Mumbai: Unabated flow of funds from small investors into equity schemes offered by mutual funds through the systematic investment plans (SIP) has helped the domestic equity markets to contain high volatility and find strong support at lower levels amidst persistent selling by foreign portfolio investors (FPI’s).
According to fund managers, investment through the SIP route has seen a steady rise over the past several months and small investors with long-term financial goals are considering every dip in the market as a good opportunity to build their portfolio. “This is just the beginning and a big wave is yet to come,” observed Jaideep Bhattacharya, managing director and chief executive officer of top3choice.com, a mutual fund distribution platform that runs on artificial intelligence.

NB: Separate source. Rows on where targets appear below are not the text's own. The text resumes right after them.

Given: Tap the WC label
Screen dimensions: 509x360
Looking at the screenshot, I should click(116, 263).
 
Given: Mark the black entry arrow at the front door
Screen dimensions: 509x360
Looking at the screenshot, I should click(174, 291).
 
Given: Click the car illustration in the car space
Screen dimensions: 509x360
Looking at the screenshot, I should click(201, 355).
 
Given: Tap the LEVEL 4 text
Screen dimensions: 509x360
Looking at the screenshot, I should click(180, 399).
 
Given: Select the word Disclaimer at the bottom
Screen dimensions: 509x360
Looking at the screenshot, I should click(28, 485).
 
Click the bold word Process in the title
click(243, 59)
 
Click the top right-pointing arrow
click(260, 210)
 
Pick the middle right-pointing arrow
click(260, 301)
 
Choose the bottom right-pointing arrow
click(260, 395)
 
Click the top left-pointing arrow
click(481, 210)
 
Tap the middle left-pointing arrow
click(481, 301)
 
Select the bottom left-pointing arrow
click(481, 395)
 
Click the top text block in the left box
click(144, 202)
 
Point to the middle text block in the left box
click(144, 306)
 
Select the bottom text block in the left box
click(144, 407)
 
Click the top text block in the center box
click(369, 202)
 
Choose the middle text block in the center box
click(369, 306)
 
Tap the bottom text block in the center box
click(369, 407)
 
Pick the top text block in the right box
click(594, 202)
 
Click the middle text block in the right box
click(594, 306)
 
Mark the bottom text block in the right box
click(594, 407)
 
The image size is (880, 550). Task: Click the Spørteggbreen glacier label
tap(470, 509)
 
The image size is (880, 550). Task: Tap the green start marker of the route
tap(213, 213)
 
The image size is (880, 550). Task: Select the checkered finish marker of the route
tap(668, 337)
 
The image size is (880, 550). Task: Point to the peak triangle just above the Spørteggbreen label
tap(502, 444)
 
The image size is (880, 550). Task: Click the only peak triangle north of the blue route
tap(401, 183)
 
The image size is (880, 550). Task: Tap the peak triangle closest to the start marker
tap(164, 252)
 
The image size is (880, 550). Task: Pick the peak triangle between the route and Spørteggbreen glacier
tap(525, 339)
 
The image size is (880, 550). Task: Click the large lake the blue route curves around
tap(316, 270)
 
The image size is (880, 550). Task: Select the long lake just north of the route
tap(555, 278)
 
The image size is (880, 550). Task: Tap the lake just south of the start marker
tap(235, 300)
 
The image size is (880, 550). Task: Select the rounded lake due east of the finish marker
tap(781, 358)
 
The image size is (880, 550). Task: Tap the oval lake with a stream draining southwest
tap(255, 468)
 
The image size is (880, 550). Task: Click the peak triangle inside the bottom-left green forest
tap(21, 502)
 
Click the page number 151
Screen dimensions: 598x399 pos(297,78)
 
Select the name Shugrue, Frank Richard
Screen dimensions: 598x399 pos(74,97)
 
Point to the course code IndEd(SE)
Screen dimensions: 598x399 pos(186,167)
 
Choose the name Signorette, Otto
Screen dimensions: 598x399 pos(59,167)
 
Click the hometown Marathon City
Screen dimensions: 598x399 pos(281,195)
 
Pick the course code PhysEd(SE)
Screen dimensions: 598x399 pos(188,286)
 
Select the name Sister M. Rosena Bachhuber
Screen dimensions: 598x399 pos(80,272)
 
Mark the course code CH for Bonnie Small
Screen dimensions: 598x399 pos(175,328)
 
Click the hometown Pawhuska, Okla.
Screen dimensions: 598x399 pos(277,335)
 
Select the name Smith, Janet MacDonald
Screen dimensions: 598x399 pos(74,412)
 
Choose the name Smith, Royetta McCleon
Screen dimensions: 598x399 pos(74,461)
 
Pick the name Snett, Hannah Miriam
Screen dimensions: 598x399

“With the return of fixed deposits expected to fall further and other asset classes such as gold and real estate likely to yield subdued returns, investors are flocking into equities, which they believe would fetch them enough returns to beat inflation,” he added.
According to the latest data released by the Association of Mutual Funds in India (AMFI), the net inflow into mutual fund’s equity schemes hit a nineteen-month high of Rs 9,196 crore in December 2016.
The inflows from small investors came especially at a time when domestic equities witnessed correction amidst growing concerns regarding a slowdown in corporate earnings growth due to demonetisation.
“This shows the financial maturity of both investors and advisors. There are currently around 1.10 crore SIP accounts in the industry out of which 61 lakh accounts are over 5 years old, which suggests small investors are not concerned about short-term corrections and volatility in the market. This has never happened earlier,” pointed out Swarup Mohanty, chief executive officer of Mirae Asset Global Investments.
According to him, the average monthly inflow into equity schemes through SIP is currently around Rs 4,000 crore. “It took a long time for the industry to reach this milestone. However, the next Rs 4,000 crore would be covered in a very short span of time,” added Mr Mohanty.